VLM-driven Skill Selection for Robotic Assembly Tasks
Jeong-Jung Kim, Doo-Yeol Koh, Chang-Hyun Kim
TL;DR
This work addresses the challenge of long-horizon robotic assembly by integrating Vision-Language Models with imitation learning in a hierarchical, modular framework. A two-stage VLM pipeline first marks scene objects and then reasons about a sequence of primitive skills (pick, place, insert, done, init) that are executed by learned policies, enabling flexible and interpretable assembly. Across simulations and real-world tests, the approach demonstrates that VLM-guided planning combined with imitation learning improves task reliability and scalability, with newer VLM architectures delivering notable gains in spatial reasoning and sim-to-real transfer. The framework supports forward-looking integration of advancing visual reasoning models, offering a scalable path toward autonomous, knowledge-driven industrial assembly.
Abstract
This paper presents a robotic assembly framework that combines Vision-Language Models (VLMs) with imitation learning for assembly manipulation tasks.
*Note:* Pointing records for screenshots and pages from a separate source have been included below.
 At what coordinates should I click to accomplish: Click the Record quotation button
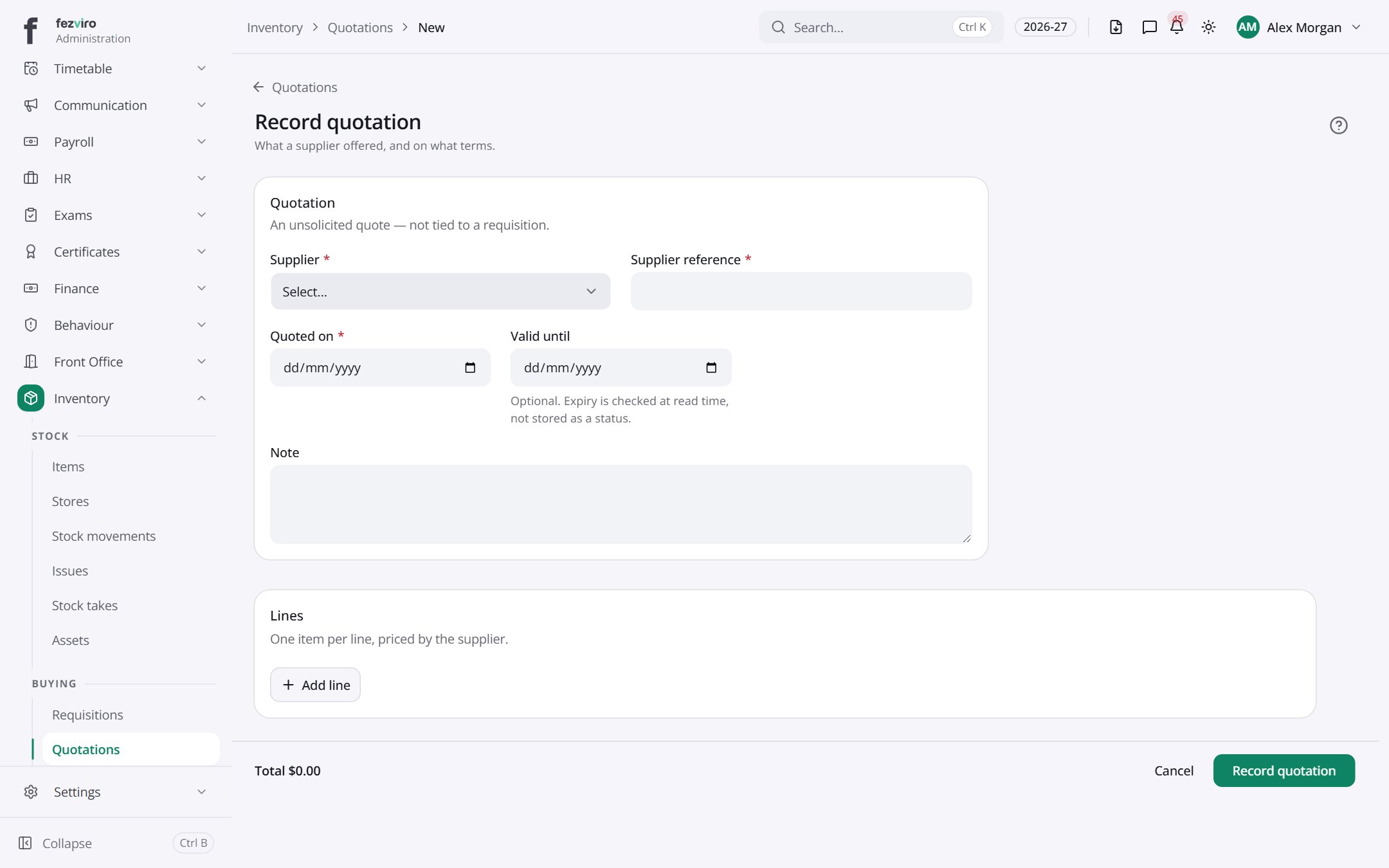[x=1284, y=770]
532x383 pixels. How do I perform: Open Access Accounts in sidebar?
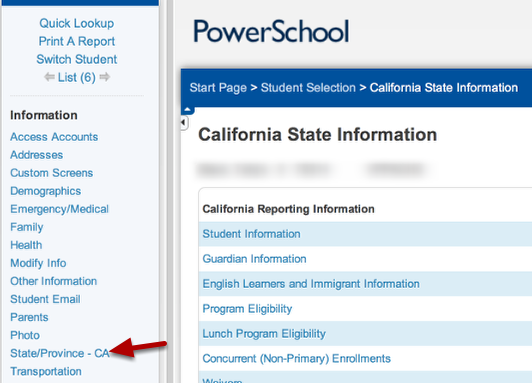click(x=54, y=137)
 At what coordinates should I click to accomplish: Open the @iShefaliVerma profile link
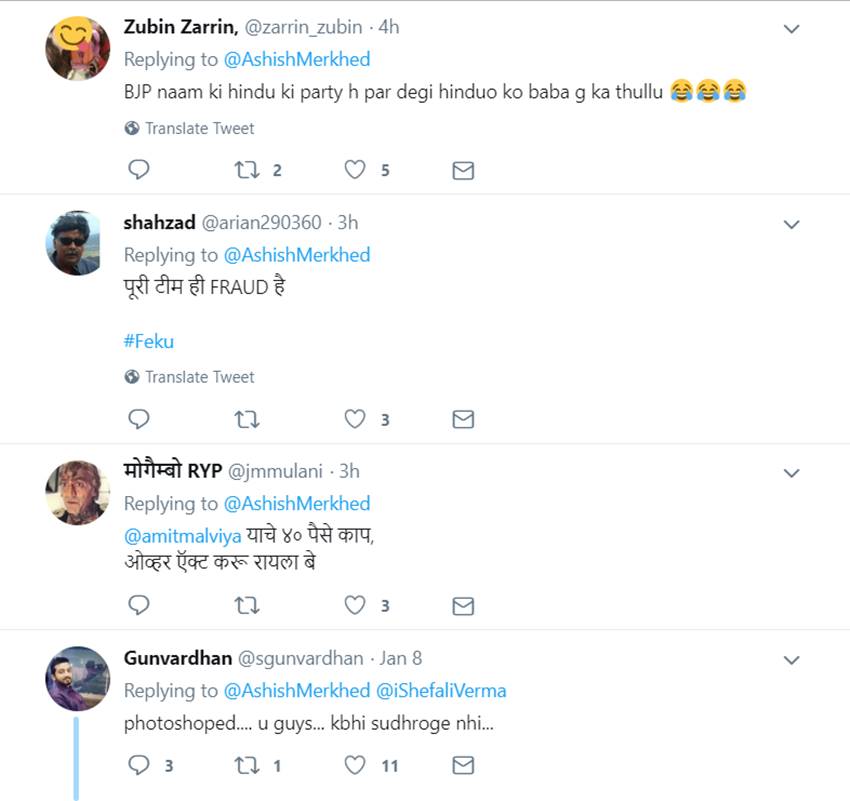point(441,691)
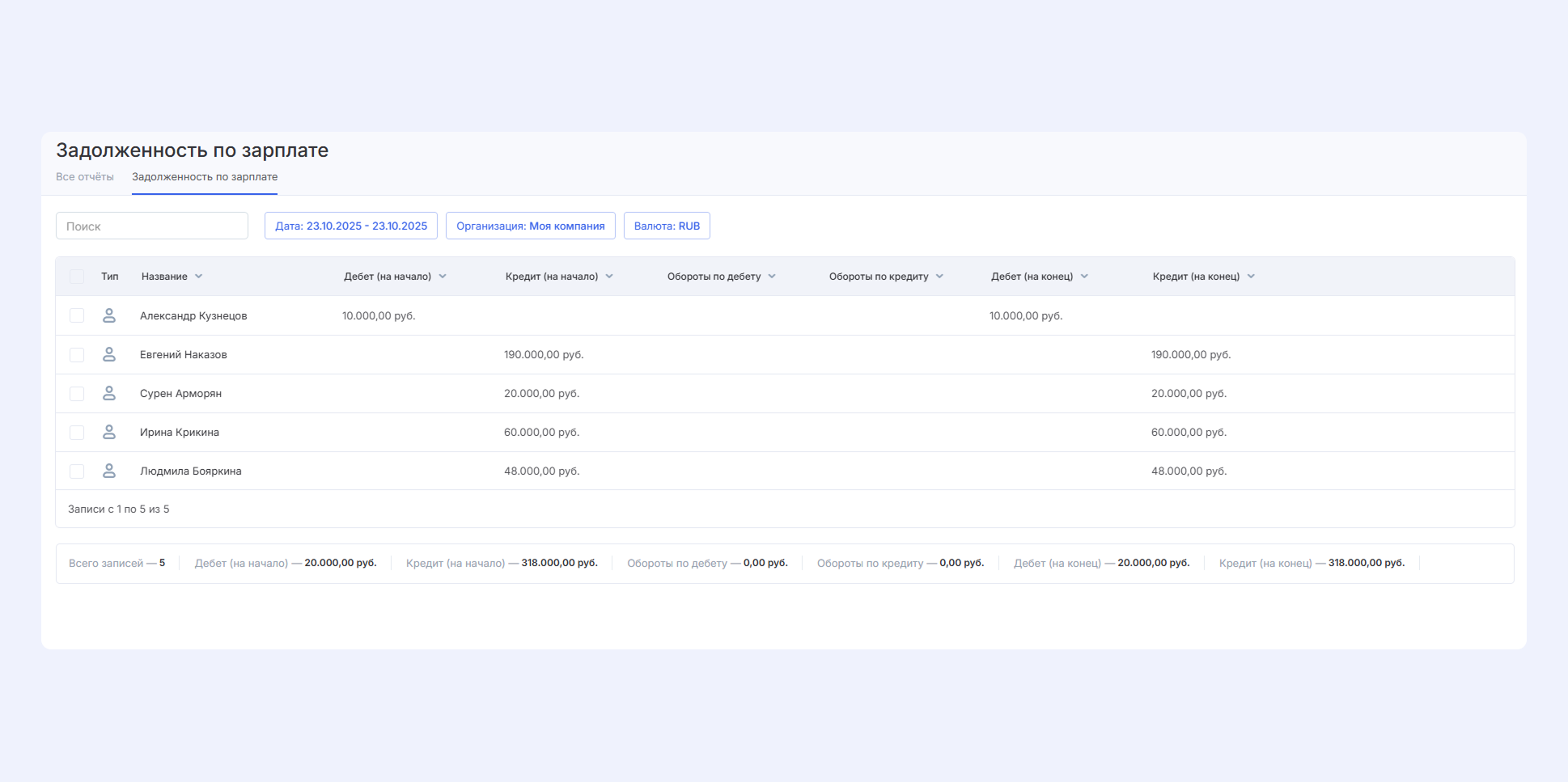Expand the Обороты по дебету column arrow
This screenshot has height=782, width=1568.
click(772, 277)
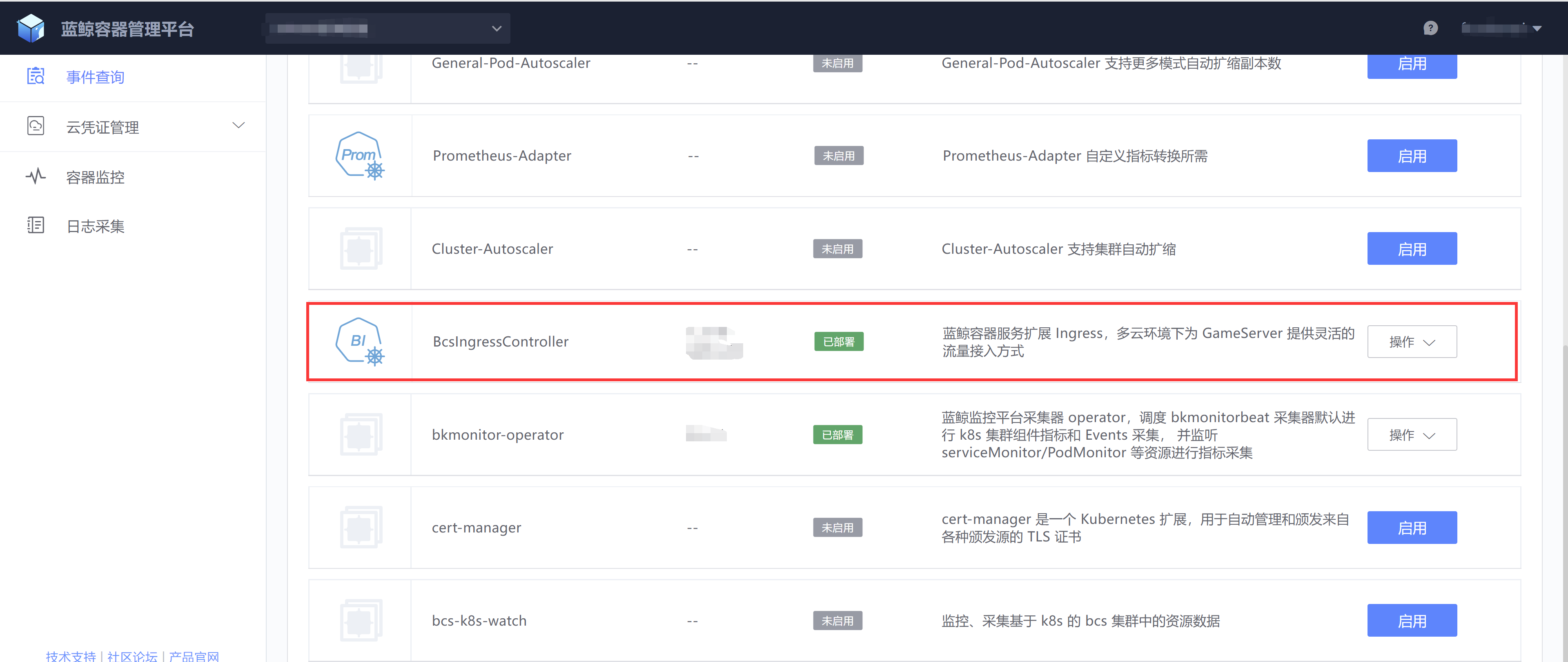Click the BcsIngressController BI icon
Screen dimensions: 1568x662
coord(360,342)
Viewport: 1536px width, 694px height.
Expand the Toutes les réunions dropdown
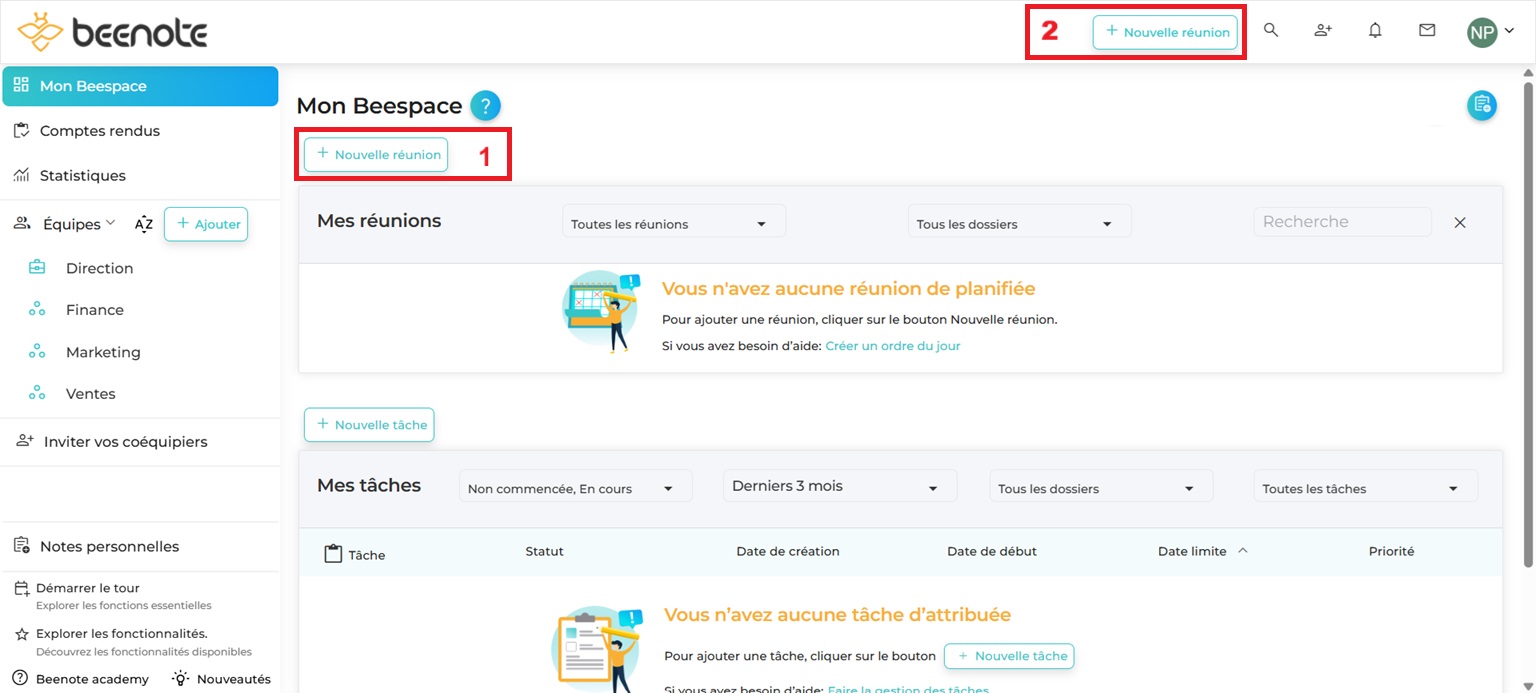pos(673,224)
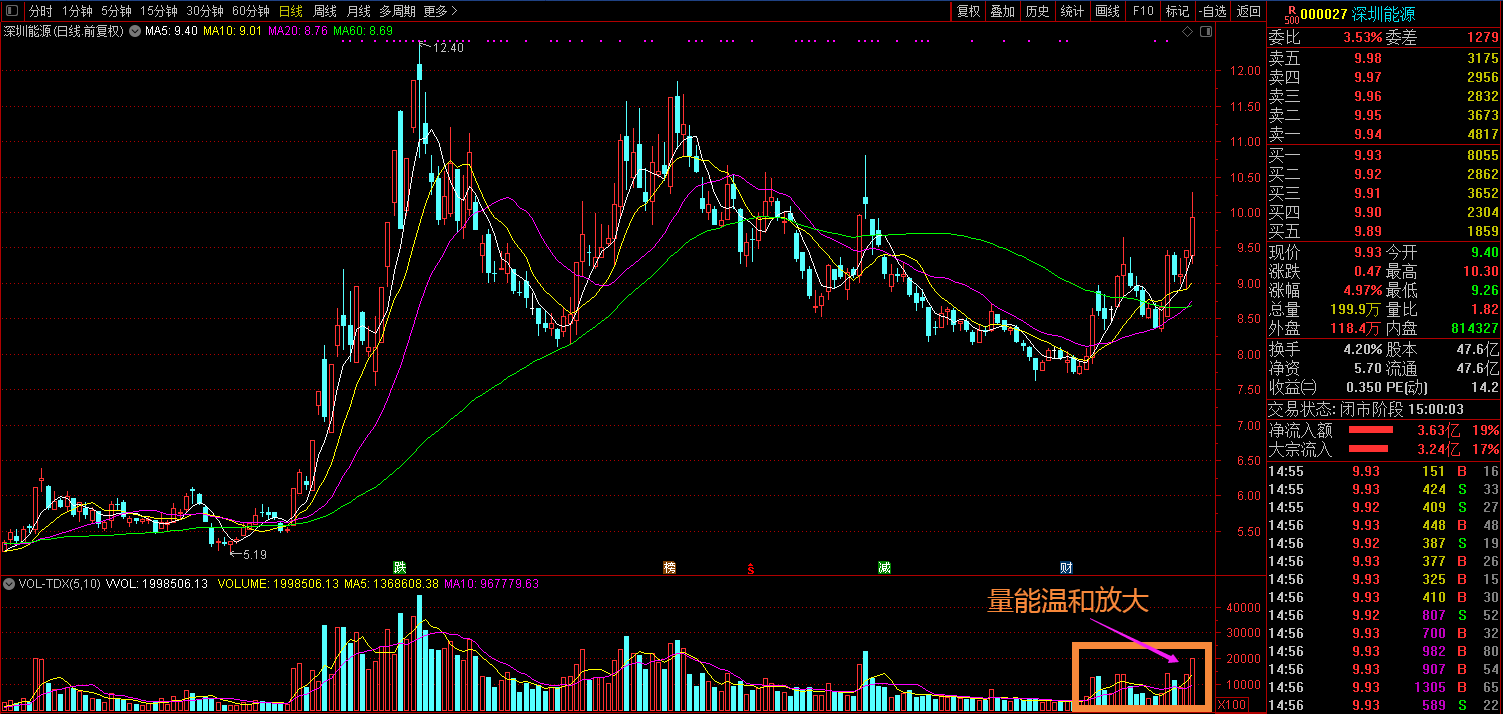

Our system employs a gripper-equipped robot that moves in 3D space to perform assembly operations. The framework integrates visual perception, natural language understanding, and learned primitive skills to enable flexible and adaptive robotic manipulation. Experimental results demonstrate the effectiveness of our approach in assembly scenarios, achieving high success rates while maintaining interpretability through the structured primitive skill decomposition.